Extrait de l'émission CPU release Ex0186 : lost + found (volume 17, avant guerre).
Et si on parlait d'un livre en papier physique, qui parle de ce qui constitue le point commun entre nos écrans et la sortie imprimée et que vous n'aurez jamais en écoutant la radio qu'avec les oreilles : le texte écrit. « Caractères » est une bande-dessinée scénarisée et dessinée par David Rault, sorti aux éditions Lapin, une petite maison d'édition indépendante qui verse plutôt dans l'humour. Le livre est sous-titré La formidable histoire des caractères typographiques et de leurs auteurs en bande dessinée
et c'est exactement ça. Pour être honnête, un ouvrage qui parle de polices de caractères en bande-dessinées, je m'étonne que j'ai pu le manquer ; ce livre m'a été pointé par Enflammée, trop rare au micro, et que j'espère qu'elle y reviendra prochainement.
Si je parle de police sans-serif, qui connaît ? Si je parle de caractères sérifés ? Si je parle de police fraktur ? Ah là, ça fait les malins, mais si je te demande le nom d'une police fraktur par exemple ? Ah ben y'a plus personne.
********
Restituez le passage de la chronique qui commence par « Et si on parlait » et se poursuit jusqu'à « y reviendra prochainement. ». Les lignes qui viennent constituent un matériau indépendant de la chronique.

● Données fournies:
********
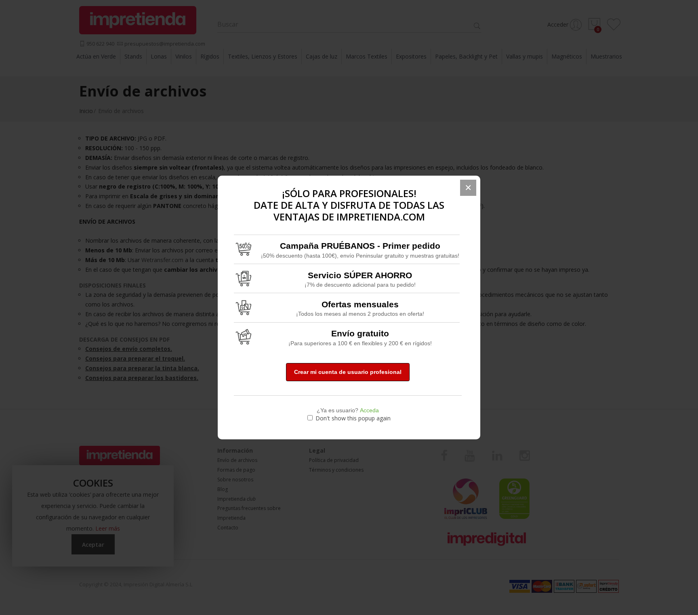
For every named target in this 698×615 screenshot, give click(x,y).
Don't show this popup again (353, 418)
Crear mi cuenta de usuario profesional (348, 372)
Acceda (369, 410)
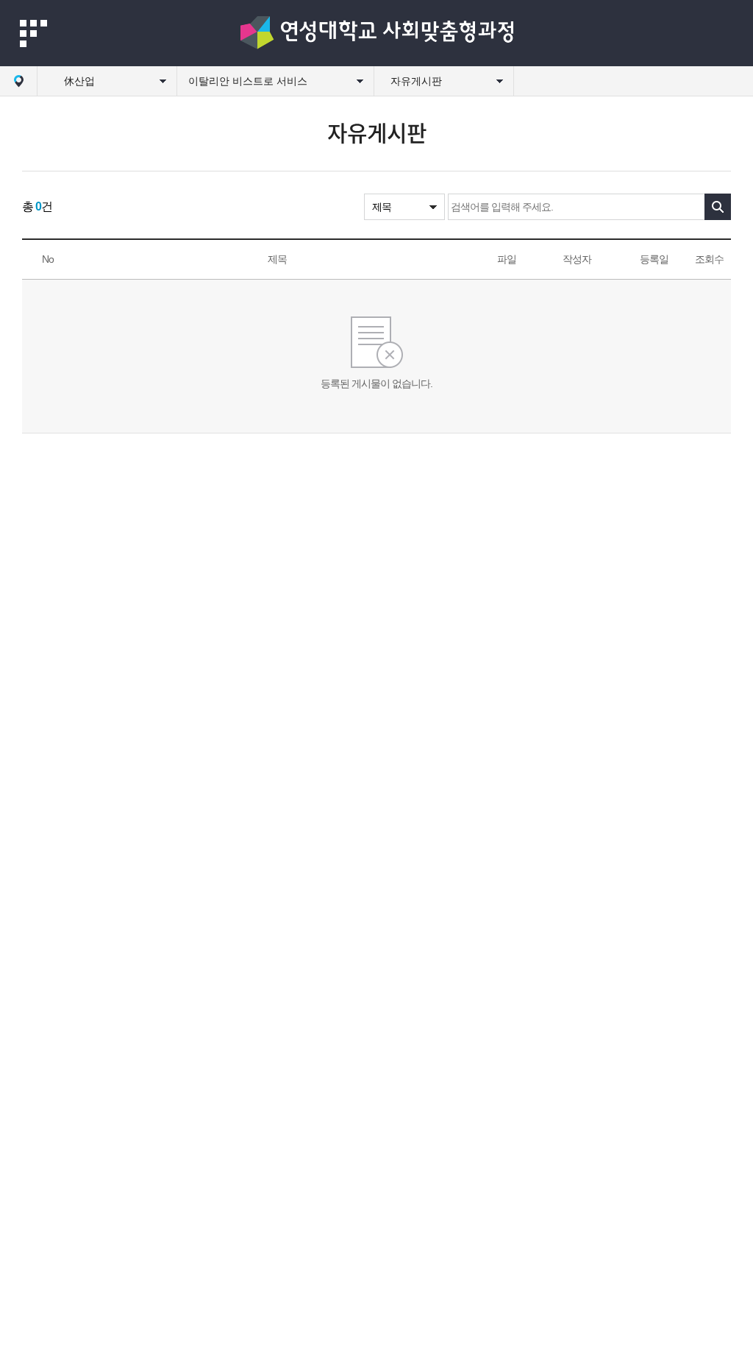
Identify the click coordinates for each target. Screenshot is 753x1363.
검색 (717, 207)
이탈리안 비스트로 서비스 (247, 81)
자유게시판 (416, 81)
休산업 (79, 81)
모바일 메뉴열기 (33, 33)
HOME (19, 81)
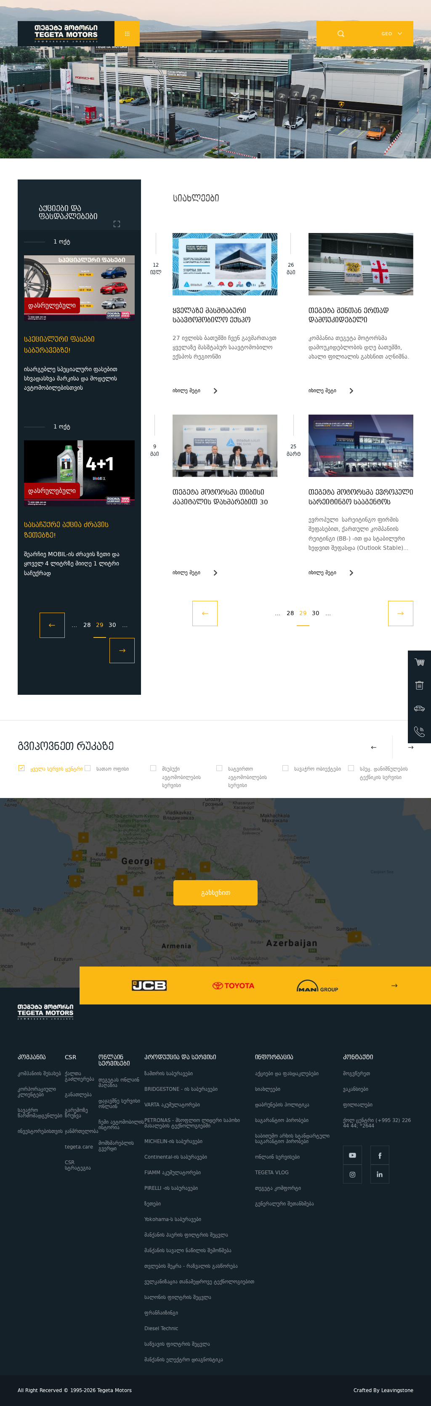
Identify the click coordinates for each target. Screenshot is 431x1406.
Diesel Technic (161, 1328)
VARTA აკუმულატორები (172, 1105)
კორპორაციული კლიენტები (37, 1092)
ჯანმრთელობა (81, 1131)
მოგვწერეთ (356, 1074)
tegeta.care (79, 1147)
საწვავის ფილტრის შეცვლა (177, 1344)
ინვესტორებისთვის (40, 1131)
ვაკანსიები (355, 1089)
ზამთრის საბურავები (168, 1074)
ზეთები (152, 1204)
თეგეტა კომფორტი (278, 1188)
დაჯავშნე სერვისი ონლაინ (119, 1103)
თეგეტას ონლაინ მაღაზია (118, 1082)
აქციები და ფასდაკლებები (287, 1074)
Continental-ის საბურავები (175, 1157)
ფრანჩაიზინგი (161, 1313)
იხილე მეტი (186, 391)
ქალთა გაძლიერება (79, 1076)
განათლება (78, 1095)
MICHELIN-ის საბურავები (173, 1141)
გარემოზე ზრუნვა (76, 1113)
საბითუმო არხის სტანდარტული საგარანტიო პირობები (292, 1138)
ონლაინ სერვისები (277, 1157)
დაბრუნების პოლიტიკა (282, 1105)
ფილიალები (357, 1105)
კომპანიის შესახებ (39, 1074)
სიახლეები (267, 1089)
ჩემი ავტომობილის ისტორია (121, 1124)
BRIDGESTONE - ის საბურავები (181, 1089)
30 (112, 625)
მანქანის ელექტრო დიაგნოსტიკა (184, 1360)
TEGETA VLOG (272, 1173)
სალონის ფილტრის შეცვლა (177, 1297)
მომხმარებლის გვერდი (116, 1146)
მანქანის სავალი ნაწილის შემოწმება (187, 1250)
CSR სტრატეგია (78, 1165)
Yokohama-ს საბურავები (172, 1219)
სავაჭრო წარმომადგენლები (40, 1113)
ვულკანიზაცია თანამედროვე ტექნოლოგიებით (199, 1282)
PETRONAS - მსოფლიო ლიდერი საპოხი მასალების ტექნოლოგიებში (192, 1123)
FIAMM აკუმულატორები (172, 1173)
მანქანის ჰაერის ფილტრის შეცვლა (186, 1235)
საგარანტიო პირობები (282, 1120)
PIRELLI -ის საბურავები (171, 1188)
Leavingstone (397, 1390)
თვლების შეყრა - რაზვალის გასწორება (191, 1266)
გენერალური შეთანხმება (284, 1204)
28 (87, 625)
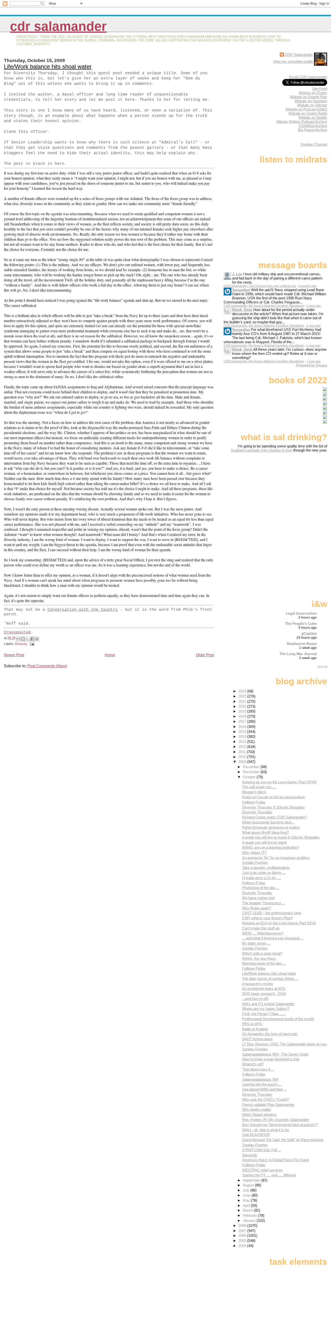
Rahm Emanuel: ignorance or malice (271, 827)
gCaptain (309, 633)
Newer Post (14, 655)
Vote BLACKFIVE (256, 1135)
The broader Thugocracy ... (263, 903)
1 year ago (314, 306)
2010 (242, 757)
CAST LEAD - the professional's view (271, 913)
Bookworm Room (302, 644)
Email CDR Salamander (308, 77)
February (250, 1215)
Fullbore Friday (254, 802)
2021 (242, 701)
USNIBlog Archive (313, 126)
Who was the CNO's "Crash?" (266, 1099)
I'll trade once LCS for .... (261, 878)
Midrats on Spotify (313, 117)
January (250, 1220)
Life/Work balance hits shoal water (48, 66)
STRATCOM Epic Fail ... (261, 1150)
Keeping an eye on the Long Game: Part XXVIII (279, 782)
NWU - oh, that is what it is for (265, 1130)
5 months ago (307, 286)
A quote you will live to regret (264, 842)
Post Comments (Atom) (47, 666)
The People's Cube (301, 623)
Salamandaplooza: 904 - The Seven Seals (275, 1054)
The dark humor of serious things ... (270, 979)
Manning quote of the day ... (264, 963)
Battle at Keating (255, 1029)
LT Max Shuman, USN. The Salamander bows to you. (284, 1044)
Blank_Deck (242, 310)
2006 (242, 1235)
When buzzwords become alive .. (268, 822)
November (251, 772)
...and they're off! (255, 999)
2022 (242, 696)
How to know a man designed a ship (270, 1059)
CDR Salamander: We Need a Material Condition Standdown (264, 306)
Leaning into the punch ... (261, 1084)
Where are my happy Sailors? (265, 1009)
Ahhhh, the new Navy (259, 958)
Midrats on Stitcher (312, 105)
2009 (242, 762)
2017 (242, 721)
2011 (242, 752)
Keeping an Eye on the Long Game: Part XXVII (279, 923)
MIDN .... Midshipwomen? (262, 933)
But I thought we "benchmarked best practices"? (280, 1125)
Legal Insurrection (301, 613)
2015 (242, 732)
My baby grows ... (256, 943)
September (252, 1180)
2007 (242, 1231)
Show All (322, 666)
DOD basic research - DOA (264, 994)
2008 (242, 1225)
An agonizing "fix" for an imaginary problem (276, 858)
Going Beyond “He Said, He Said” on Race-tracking (282, 1140)
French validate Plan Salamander (268, 1105)
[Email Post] (31, 644)
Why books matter (256, 1109)
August (249, 1185)
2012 (242, 747)
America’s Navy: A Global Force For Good (275, 1160)
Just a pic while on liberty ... (263, 873)
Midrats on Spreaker (311, 101)
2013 (242, 741)
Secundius (241, 290)
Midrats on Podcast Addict (306, 109)
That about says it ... (258, 1069)
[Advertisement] (297, 490)
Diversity (21, 644)
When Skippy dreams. (259, 1114)
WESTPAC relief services (262, 1170)
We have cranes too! (258, 898)
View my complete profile (293, 61)
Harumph (249, 1155)
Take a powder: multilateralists (266, 867)
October (250, 777)
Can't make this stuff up (260, 928)
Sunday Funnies (255, 862)
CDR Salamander (58, 26)
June (247, 1195)
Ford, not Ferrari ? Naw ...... (263, 1014)
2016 (242, 726)
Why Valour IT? (254, 852)
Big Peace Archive (312, 130)
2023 (242, 691)
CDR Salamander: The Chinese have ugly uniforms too (260, 286)
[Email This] (18, 638)
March (248, 1210)
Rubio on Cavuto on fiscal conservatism (273, 797)
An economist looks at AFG (263, 988)
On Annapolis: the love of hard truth (269, 1034)
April (247, 1205)
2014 (242, 736)
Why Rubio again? (256, 908)
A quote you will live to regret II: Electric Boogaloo (280, 837)
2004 (242, 1246)
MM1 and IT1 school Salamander (268, 1004)
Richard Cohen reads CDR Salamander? (274, 817)
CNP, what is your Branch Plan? (267, 918)
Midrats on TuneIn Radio (308, 113)
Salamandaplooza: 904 (260, 1079)
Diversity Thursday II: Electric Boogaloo (273, 807)
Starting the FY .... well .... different (269, 1175)
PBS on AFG (252, 1024)
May (247, 1200)
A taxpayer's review (257, 984)
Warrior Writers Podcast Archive (301, 121)
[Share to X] (27, 638)
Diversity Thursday (257, 812)
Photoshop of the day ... (260, 888)
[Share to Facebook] (32, 638)
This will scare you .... (259, 787)
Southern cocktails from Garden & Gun (261, 450)
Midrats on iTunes (313, 93)
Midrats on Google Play (308, 97)
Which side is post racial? (262, 953)
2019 (242, 711)
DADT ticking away (257, 1039)
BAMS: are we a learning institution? (270, 847)
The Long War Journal (298, 654)
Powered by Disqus (311, 365)
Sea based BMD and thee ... (264, 1089)
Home (110, 655)
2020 (242, 706)
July (246, 1190)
********
● Solution complète:
Et si on parlait d'un livre en papier physique, qui parle de ce qui constitue le point commun entre nos écrans et la sortie imprimée et que vous n'aurez jamais en écoutant la radio qu'avec les oreilles : le texte écrit. « Caractères » est une bande-dessinée scénarisée et dessinée par David Rault, sorti aux éditions Lapin, une petite maison d'édition indépendante qui verse plutôt dans l'humour. Le livre est sous-titré La formidable histoire des caractères typographiques et de leurs auteurs en bande dessinée
et c'est exactement ça. Pour être honnête, un ouvrage qui parle de polices de caractères en bande-dessinées, je m'étonne que j'ai pu le manquer ; ce livre m'a été pointé par Enflammée, trop rare au micro, et que j'espère qu'elle y reviendra prochainement.